§ ACTIVITY: Copy out the passage on Hirschfeld from the words "He published numerous" through the words "für Gartenfreunde (1795–1799).", replacing "magazines" with "periodicals".

§ EXCERPTED TEXT:
....

Christian Cay Lorenz Hirschfeld (16 February 1742 – 20 February 1792) was a German Enlightenment gardening theorist, academic in philosophy and art history in the service of Denmark and a writer, notable for several books. He advocated for sensitive Romantic gardens in the English landscape style.

He published numerous articles in magazines (Nova acta eruditorum) and edited the Kielische Gelehrte Zeitung (erudite newspaper of Kiel) from 1771 to 1778. He had his works illustrated with copperplate engravings based on drawings by artists such as Brandt, Weinlig, Schuricht and Zingg, often engraved by Christian Gottlieb Geyser. Hirschfeld idea of Gartenkalenders was later taken up by Wilhelm Gottlieb Becker in his Taschenbuch für Gartenfreunde (1795–1799).

==Life==
===Youth and education===
Born in Kirchnüchel, he was the second son of pastor Johann Heinrich Hirschfeld (1700–1754) and his wife Margarethe Sibylle (nee Reinboth, 1711–1759), a pastor's wife. He was taught by his father until the latter's death, upon which he was educated in Halle, attending the Franckesche Stiftungen from 1756 to 1760 and then studying theology, philosophy and the "fine sciences" (i.e. art history and aesthetics) until 1763.

Frederick August, prince-bishop of Lübeck, took Hirschfeld on in 1765 as tutor to Wilhelm August (1759–1774) and Peter Friedrich Ludwig (1755–1829), the orphaned sons of Georg Ludwig von Schleswig-Holstein-Gottorf, both of whom were wards of Frederick August and Catherine the Great. In 1767, after a two-year stay in Bern, Hirschfeld was dismissed due to a dispute with Carl Friedrich von Staal, who had overall charge of the princes' education, though Hirschfeld's first book Landleben was also published in Switzerland that year. He stayed in Leipzig in 1768 and Hamburg in 1769.

....

Stored records:

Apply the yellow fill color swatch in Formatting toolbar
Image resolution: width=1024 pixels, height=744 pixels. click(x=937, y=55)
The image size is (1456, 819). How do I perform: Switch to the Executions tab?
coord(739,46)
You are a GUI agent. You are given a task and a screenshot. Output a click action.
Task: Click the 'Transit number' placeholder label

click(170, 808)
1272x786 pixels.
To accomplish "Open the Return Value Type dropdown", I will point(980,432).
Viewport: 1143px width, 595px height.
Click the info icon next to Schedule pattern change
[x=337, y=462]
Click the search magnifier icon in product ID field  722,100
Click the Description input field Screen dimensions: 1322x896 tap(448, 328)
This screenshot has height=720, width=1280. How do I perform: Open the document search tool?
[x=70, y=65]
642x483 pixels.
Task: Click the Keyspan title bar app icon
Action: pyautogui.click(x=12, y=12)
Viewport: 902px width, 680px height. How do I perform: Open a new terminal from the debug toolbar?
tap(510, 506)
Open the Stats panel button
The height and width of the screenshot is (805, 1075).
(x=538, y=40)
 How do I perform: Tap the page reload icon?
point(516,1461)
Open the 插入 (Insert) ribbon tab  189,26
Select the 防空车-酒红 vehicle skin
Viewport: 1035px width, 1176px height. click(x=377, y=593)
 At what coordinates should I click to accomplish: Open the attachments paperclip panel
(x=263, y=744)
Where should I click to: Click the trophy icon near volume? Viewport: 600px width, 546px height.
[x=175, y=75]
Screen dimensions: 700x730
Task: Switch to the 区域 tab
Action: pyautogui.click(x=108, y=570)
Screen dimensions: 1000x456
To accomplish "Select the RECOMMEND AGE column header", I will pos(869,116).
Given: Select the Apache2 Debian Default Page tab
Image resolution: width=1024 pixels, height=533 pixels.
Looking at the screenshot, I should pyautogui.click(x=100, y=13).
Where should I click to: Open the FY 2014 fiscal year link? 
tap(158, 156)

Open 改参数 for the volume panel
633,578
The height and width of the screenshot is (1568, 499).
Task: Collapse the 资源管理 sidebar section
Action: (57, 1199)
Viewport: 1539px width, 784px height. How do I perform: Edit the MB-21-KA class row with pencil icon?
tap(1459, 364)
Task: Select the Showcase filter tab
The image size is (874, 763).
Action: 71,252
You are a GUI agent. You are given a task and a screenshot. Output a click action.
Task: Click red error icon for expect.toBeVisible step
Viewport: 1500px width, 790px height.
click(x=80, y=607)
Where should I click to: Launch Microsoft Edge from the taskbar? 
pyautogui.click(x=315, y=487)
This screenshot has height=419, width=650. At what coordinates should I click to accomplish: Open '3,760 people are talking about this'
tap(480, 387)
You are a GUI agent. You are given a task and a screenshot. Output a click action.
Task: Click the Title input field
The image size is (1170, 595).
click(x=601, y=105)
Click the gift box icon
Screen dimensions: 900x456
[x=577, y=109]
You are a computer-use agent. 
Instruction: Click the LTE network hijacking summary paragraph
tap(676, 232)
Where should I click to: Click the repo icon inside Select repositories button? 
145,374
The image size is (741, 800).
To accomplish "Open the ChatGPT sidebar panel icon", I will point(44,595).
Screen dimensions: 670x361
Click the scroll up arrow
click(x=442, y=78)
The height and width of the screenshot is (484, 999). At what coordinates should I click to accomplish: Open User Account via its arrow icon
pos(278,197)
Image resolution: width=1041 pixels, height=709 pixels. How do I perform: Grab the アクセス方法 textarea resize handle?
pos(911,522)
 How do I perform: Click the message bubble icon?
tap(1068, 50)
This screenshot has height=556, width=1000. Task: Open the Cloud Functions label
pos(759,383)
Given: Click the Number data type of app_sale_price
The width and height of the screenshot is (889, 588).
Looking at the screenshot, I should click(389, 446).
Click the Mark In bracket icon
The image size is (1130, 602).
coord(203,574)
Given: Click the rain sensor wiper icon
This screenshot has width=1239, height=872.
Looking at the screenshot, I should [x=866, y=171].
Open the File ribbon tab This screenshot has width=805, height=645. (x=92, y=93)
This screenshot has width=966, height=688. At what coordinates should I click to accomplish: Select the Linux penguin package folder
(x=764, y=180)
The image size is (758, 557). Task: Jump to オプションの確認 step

....

§ OUTPUT:
He published numerous articles in periodicals (Nova acta eruditorum) and edited the Kielische Gelehrte Zeitung (erudite newspaper of Kiel) from 1771 to 1778. He had his works illustrated with copperplate engravings based on drawings by artists such as Brandt, Weinlig, Schuricht and Zingg, often engraved by Christian Gottlieb Geyser. Hirschfeld idea of Gartenkalenders was later taken up by Wilhelm Gottlieb Becker in his Taschenbuch für Gartenfreunde (1795–1799).